En plein européanisme triomphant de ce début des années 90, l’idée première est de présenter une candidature conjointe entre Lille et Bruxelles. Début 1993, Pierre Mauroy, l’emblématique maire de la cité nordiste, présente le principe de ce ticket européen devant 80 industriels belges réunis en colloque sans sa ville.
Cependant le CNOSF rejette cette approche jugée comme « incohérente « et « irréaliste » et contraire à la charte olympique. Même scepticisme de la part du comité belge (COIB) qui redoute de plus des « problèmes typiquement belgo-belges ». L’agenda 2021 est encore loin et le monde olympique considère encore qu’une ville seule doit organiser les Jeux.

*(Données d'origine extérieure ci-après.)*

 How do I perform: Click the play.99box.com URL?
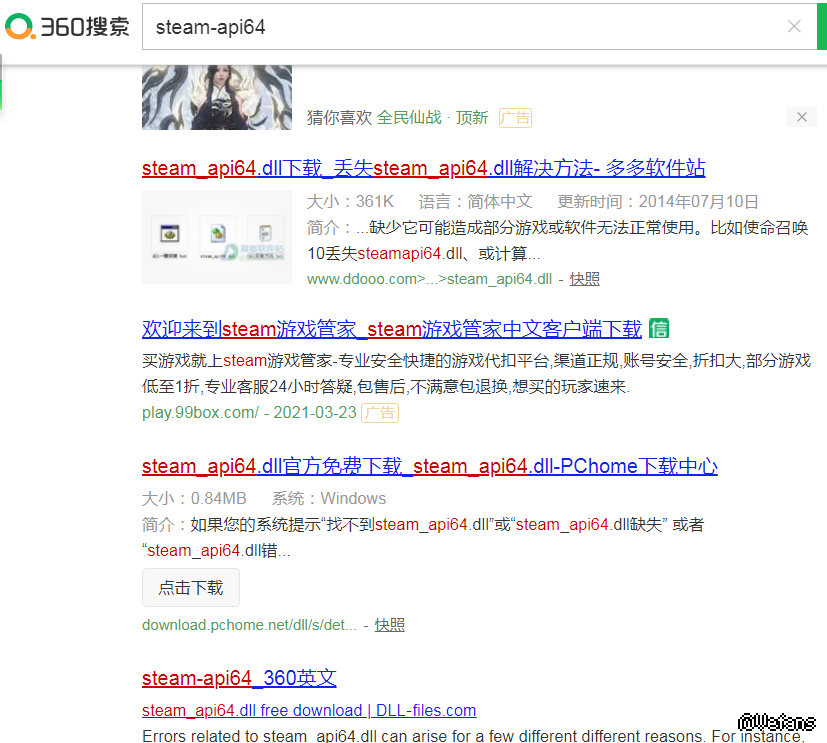tap(200, 412)
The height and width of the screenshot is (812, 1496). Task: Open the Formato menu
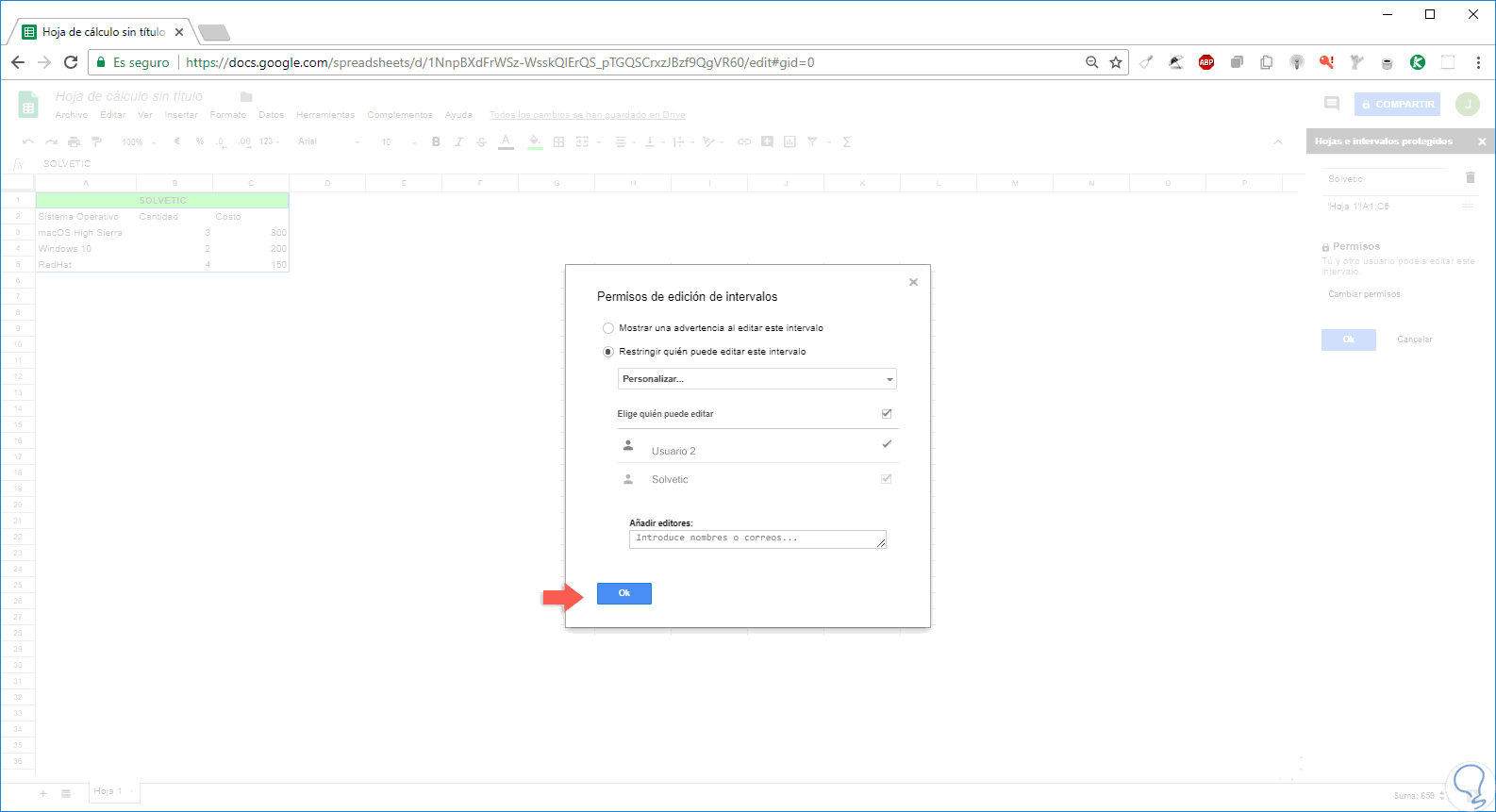pyautogui.click(x=228, y=115)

Cette première ébauche échoue et Bruxelles se lance dans la course olympique seule fin 1993 (la candidature belge ne recevra pas le soutien politique attendu et sera mise de côté en 1995). Détail amusant: le président de l’exécutif flamand, Luc Van den Brande, devait annoncer, dès le lendemain de la déclaration de la capitale belge dans la course olympique, une possible candidature commune avec… Lille, qui n’avait jamais été évoquée jusque-là. Les »problèmes typiquement belgo-belges », donc.
Francis Ampe, désormais président de l’association Lille Europe Olympique 2004 (LEO 2004) et maître d’oeuvre du projet ne désarme pourtant pas: « Nous l’avons admis. Mais l’année de travail et de réflexion que nous avions menée n’a pas été perdue. Grâce à ce détour et au mouvement dialectique Lille-Bruxelles, nous avons découvert que nous étions capables de faire seul. »
TGV, Euralille, Grand Palais, la cité nordiste indéniablement bouge en cette fin de siècle. Pour les porteurs du projet, il s’agit de s’affirmer face à Paris, Bruxelles et Londres. « Soit Lille va devenir une simple banlieue de ces trois villes, soit elle va réussir à devenir la véritable métropole du Nord » résume Francis Ampe. Reste à convaincre la France de l’intérêt d’une candidature lillo-lilloise: « Au début, il a fallu rompre psychologiquement avec cette idée toute faite que seul Paris pouvait le faire. »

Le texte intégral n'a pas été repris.